A cura di Federico Guglielmi e Aurelio Pasini
Senza Nome
Senza Nome
autoprodotto
Arrivano da Roma e le prime avvisaglie della storia sono del 1998, tra i banchi di scuola, ma solo cinque anni più tardi, Stefano Onorati (tastiere e synth) ed Emanuele De Marzi (voce e chitarra), riescono a trovare gli alleati giusti, per dare vita al progetto Senza Nome (“Come si può scegliere un nome tra tutti i nomi possibili? Qualsiasi scelta è una limitazione”), sodali che cambieranno ancora ma non eviteranno di dare continuità al progetto. Oggi la band si è assestata, intorno ai due componenti fondatori e Pierfrancesco Portelli al basso, Mirko G. Mazza alla chitarra e Leonardo Bevilacqua alla batteria. La volontà è quella di assemblare, sotto un’unica identità, lo spirito del rock progressivo anni 70 con la semplicità melodica della canzone d’autore italiana.
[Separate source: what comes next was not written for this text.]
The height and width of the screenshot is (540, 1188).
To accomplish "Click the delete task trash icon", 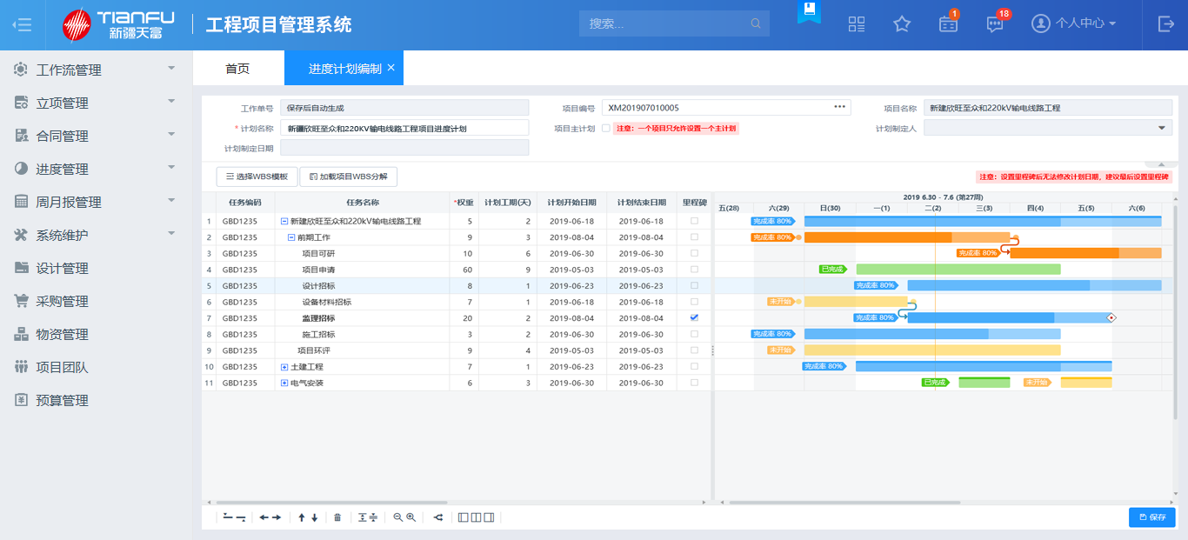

Intento nobile e coraggioso, che tra i solchi di queste nove tracce, un’autoproduzione molto ben curata, nei dettagli sia audio che grafici, non sempre viene messo a fuoco, in quanto i Senza Nome, fanno pendere l’ago della bilancia – fortunatamente, aggiungo io – verso una propensione progressiva, dove melodia e facilità d’ascolto sono i cardini portanti, mentre la vocalità, elemento fondamentale per la scorrevolezze delle melodie, fatica a trovare una propria e costruttiva dimensione, come testimonia il pop informe di “Non sono mai esistito”; molto meglio “Si la do” (disponibile sul CD, anche in formato video), sorta di Angelo Branduardi in chiave rock, con richiami vocali a Demetrio Stratos. Come dicevo, plausi invece al versante prog, dalla mini suite d’apertura “Illusioni di un’anima lontana” a “Tumore” (uno dei primi brani scritti), passando per gli undici minuti di “Ulisse”, con un approccio strumentale più moderno. Intriganti e in crescita, con un’immagine hard/metal, e un suono dai risvolti progressivi classici, i Senza Nome guardano a un passato musicale che pochi ricordano. Complimenti anche per questo (www.senzanome.net).